ENUNCIADO DEL PROBLEMA:
Devuelve, sin cambios, cada línea de los datos de abajo en la que aparezca la cadena "header".

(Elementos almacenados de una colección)

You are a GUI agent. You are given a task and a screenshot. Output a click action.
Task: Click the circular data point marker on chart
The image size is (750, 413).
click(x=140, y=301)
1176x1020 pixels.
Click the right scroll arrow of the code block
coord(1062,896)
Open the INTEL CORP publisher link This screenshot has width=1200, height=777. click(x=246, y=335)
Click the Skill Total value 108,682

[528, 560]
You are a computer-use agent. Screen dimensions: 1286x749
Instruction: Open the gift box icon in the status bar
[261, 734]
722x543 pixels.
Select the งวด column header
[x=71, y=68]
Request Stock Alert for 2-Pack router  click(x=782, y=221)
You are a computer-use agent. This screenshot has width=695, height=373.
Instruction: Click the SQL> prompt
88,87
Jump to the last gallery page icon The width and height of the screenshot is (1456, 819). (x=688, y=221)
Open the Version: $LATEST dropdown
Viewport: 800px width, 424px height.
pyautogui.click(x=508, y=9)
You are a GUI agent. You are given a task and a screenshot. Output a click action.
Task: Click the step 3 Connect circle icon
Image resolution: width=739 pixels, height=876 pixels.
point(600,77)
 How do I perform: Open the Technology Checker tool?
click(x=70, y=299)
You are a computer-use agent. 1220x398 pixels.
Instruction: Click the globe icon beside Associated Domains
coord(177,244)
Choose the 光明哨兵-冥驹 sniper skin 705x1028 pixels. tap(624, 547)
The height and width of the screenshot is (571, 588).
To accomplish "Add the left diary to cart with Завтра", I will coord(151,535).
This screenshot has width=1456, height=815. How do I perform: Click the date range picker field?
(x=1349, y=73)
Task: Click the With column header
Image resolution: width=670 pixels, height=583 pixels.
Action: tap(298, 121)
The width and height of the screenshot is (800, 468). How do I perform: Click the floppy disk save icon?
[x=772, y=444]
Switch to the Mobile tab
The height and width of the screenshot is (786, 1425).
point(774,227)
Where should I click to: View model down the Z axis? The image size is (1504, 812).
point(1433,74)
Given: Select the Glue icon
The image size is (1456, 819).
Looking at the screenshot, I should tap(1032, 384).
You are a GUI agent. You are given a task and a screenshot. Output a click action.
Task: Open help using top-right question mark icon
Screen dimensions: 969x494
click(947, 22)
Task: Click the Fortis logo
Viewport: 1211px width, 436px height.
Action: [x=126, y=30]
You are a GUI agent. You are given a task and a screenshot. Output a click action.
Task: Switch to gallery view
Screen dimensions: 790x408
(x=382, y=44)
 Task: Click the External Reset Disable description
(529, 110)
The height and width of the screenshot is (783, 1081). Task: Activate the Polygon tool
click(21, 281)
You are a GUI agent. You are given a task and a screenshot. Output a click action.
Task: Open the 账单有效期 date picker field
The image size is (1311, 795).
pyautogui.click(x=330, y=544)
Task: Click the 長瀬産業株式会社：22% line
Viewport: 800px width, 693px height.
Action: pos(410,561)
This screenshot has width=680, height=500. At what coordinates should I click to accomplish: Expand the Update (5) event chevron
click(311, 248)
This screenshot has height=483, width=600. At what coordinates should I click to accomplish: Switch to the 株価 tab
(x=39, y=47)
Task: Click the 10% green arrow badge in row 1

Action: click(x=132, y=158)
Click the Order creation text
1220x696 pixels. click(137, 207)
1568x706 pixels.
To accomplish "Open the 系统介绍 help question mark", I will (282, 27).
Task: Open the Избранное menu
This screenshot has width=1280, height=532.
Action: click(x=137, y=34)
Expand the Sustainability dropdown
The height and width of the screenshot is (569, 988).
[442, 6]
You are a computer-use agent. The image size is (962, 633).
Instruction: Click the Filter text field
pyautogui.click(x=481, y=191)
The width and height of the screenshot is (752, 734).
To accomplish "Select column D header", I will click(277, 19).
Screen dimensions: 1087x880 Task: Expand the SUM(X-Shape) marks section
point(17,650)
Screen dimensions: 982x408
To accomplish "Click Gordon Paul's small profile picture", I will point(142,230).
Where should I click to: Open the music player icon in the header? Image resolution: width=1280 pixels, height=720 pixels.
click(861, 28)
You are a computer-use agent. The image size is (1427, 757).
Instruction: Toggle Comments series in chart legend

RESPUESTA DESARROLLADA:
Select the งวด column header
Task: Click the With column header
To accomplish "Select column D header", I will click(277, 19).
Where should I click to: Open the music player icon in the header? Image resolution: width=1280 pixels, height=720 pixels.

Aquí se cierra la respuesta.